Wer diese Tage mit Google Earth
die Welt von oben betrachtete, dem musste ein bräunlicher
Glanz über den deutschen Innenstädten auffallen. Auch unsere
Wissenschaftsredaktion rätselte über die Bedeutung dieses Farbstichs
und wurde erst in dieser Woche durch eine Pressemitteilung des
"Tiefkühlkuriers" aufgeklärt: Es handelt sich um den
den Siegeszug des Fischstäbchens.
Kolonnen
von Fischstäbchen (siehe Bild) also, goldbraun gebräunt,
paradieren unter dem Jubel und der herzlichen Anteilnahme der
Bevölkerung durch deutsche Städte. Sie werden von Bürgermeistern
empfangen, tragen sich in Gästebücher ein und äussern sich besorgt
über den weltweiten Klimawandel.
 Experten
sind sich einig: Die Welt mit Fischstäbchen ist eine bessere.
Obwohl oft hämisch als Stapelfisch abqualifiziert, gelten sie
als fleissig, loyal und lassen sich bei Bedarf in jede politische
Richtung drehen und wenden. Nachdem die vielfachen Unterbrechungen
der Kühlkette endlich ausgeräumt wurden, steht einer stärkeren
Präsenz von Fischstäbchen nichst mehr im Weg. Laut "Tiefkühlkurier"

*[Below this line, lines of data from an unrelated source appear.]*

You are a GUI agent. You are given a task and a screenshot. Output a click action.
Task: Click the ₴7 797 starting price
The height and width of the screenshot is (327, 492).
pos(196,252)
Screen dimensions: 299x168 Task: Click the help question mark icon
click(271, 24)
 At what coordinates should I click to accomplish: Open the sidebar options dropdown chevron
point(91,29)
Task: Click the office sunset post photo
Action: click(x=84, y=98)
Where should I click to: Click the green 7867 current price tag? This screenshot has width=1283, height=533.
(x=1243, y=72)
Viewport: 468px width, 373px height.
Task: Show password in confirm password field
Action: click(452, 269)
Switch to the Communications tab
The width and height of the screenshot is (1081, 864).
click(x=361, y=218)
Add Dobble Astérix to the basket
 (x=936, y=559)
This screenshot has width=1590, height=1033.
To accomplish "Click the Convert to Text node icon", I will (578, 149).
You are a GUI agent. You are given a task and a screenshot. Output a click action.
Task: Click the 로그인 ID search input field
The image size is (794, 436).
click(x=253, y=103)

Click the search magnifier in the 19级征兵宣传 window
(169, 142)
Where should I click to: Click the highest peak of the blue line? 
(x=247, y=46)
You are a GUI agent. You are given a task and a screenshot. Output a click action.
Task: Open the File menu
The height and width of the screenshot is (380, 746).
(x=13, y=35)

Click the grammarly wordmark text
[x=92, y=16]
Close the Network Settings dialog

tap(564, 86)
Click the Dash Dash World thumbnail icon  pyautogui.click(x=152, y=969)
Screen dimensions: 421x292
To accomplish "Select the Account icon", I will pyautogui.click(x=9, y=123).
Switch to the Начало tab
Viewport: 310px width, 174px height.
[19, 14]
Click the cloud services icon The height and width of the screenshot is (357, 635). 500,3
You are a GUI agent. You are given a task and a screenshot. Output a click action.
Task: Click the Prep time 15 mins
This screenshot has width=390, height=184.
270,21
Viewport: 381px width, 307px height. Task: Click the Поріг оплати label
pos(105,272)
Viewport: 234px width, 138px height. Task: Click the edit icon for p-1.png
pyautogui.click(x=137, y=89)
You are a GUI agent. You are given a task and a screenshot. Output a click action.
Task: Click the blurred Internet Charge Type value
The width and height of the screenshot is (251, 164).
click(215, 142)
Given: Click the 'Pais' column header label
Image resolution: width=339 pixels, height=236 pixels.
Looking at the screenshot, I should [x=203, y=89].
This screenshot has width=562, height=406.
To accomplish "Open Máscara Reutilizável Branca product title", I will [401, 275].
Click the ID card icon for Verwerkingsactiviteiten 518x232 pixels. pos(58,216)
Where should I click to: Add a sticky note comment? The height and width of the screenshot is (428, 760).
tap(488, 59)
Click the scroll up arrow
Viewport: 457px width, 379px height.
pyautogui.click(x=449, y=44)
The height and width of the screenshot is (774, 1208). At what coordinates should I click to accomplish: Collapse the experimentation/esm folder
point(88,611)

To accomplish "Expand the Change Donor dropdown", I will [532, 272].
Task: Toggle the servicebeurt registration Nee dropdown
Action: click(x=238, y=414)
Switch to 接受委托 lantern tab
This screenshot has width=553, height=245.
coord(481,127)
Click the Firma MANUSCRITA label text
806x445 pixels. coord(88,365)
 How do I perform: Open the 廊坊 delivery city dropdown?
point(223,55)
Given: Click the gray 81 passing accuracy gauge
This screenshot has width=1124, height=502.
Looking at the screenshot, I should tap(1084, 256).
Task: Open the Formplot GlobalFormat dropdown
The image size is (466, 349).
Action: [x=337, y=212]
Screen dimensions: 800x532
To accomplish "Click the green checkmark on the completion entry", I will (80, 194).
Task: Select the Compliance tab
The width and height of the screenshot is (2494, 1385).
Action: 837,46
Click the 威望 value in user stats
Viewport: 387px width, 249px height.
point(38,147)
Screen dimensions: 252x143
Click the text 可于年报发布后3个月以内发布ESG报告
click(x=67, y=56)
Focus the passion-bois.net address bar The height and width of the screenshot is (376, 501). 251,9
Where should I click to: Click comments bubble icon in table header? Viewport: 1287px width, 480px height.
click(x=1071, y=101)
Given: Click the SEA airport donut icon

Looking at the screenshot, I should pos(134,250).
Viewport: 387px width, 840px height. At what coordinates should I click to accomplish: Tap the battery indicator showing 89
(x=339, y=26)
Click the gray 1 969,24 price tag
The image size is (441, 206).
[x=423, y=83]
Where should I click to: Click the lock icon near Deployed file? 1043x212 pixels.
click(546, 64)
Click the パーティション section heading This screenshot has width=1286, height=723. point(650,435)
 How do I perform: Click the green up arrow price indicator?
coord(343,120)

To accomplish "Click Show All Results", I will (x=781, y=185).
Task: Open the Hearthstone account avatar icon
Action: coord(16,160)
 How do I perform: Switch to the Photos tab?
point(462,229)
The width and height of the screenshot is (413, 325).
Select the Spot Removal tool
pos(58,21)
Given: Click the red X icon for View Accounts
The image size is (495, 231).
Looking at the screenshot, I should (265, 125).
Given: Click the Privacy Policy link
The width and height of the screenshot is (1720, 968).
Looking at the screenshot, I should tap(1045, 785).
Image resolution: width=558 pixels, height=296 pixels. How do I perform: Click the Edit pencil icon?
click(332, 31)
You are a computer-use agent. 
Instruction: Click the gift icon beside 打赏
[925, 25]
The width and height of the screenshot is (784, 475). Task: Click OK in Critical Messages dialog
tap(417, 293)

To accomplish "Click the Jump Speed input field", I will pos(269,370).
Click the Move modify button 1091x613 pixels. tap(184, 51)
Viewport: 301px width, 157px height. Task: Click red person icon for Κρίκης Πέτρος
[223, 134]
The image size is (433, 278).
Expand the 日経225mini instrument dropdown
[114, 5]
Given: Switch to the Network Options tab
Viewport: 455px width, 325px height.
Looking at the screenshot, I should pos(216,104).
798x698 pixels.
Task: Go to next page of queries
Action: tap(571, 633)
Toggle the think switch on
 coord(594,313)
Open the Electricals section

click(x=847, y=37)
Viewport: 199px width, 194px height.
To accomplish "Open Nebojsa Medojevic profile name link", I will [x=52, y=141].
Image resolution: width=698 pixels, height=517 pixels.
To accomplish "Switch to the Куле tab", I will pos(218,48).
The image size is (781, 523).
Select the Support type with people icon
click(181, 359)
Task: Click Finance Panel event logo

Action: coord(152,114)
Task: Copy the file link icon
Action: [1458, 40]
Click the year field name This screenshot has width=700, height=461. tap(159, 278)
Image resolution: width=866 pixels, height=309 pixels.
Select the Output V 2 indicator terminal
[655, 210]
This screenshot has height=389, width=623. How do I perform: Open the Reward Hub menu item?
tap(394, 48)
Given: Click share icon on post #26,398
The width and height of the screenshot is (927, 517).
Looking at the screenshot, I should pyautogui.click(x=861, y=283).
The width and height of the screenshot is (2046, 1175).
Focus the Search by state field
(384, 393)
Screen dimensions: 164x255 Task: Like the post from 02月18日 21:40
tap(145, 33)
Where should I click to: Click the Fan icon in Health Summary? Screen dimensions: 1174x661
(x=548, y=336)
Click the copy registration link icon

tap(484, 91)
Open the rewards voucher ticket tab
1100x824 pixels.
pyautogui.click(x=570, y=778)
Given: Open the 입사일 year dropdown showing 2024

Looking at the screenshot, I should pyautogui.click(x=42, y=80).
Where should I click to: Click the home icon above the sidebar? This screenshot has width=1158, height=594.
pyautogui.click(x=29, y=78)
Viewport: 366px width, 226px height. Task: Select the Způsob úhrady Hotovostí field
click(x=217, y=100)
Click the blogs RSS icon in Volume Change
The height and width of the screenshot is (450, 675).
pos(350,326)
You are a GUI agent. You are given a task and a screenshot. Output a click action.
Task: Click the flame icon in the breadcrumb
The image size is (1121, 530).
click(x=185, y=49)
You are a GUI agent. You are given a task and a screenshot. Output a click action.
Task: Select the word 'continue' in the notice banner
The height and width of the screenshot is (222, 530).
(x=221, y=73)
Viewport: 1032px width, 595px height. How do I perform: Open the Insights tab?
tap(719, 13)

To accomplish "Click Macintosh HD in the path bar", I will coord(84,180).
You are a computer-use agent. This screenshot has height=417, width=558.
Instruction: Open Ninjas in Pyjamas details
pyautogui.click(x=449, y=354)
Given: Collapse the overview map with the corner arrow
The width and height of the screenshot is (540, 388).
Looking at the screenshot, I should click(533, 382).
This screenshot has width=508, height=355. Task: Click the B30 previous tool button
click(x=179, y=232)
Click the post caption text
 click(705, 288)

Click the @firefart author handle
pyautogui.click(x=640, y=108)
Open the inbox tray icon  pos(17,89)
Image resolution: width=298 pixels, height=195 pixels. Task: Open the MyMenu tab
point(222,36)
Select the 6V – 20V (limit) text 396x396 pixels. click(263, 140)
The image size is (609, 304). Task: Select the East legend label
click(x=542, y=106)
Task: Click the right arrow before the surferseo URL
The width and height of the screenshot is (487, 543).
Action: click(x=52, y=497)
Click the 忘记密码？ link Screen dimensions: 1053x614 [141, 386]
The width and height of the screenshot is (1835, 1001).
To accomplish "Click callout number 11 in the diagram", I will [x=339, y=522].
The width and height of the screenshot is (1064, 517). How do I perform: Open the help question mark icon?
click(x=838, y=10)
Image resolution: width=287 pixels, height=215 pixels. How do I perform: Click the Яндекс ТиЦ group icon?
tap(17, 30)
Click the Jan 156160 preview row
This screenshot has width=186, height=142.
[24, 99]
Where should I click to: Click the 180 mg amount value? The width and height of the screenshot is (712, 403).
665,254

ist das "Geheimnis der Erfolgstory" in der Zusammensetzung
zu suchen: Aussen knusprig, innen weich. Das korrespondiert
mit einer zunehmender Nachfrage nach weichen Faktoren in der
Wirtschaft: Teamfähigkeit, Offenheit, Empathie, bei gleichzeitiger
Fähigkeit zur Präzision. Jedes Stäbchen misst genau neun mal
2,6 mal 1,1 Zentimeter. Dieses Mass lässt sich nur mit fettreduzierter
Ernährung und härtester Disziplin aufrechterhalten. Pilates,
Mineralwasser und die Fähigkeit zur Work-Life-Balance sind die
Erfolgsfaktoren.
Allerdings ist nicht alles
so goldbraun, wie es scheint. Laut Pressemitteilung muss der
Fischanteil jedes Stäbchen 65 Prozent betragen. Kritiker
vermuten, dass der Rest auch Bestandteile unserer dunklen Vergangenheit
enthält. Gab es Fischstäbchen in der Waffen-SS oder in der NSDAP?
Gibt es Verbindungen zum internationalen Terrornetzwerk al-Qaida?
Der "Tiefkühlkurier" schweigt dazu. So mehren sich
sich die Stimmen die Aufklärung über die sogenannte Restquote
fordern. Schreiben Sie, lieber Leser, an den "Tiefkühlkurier",
Bonner Strasse 484, 50968 Köln, und verlangen Sie Aufklärung.
Bis dahin essen Sie Hähnchen, Schnecken oder Spinatpizza.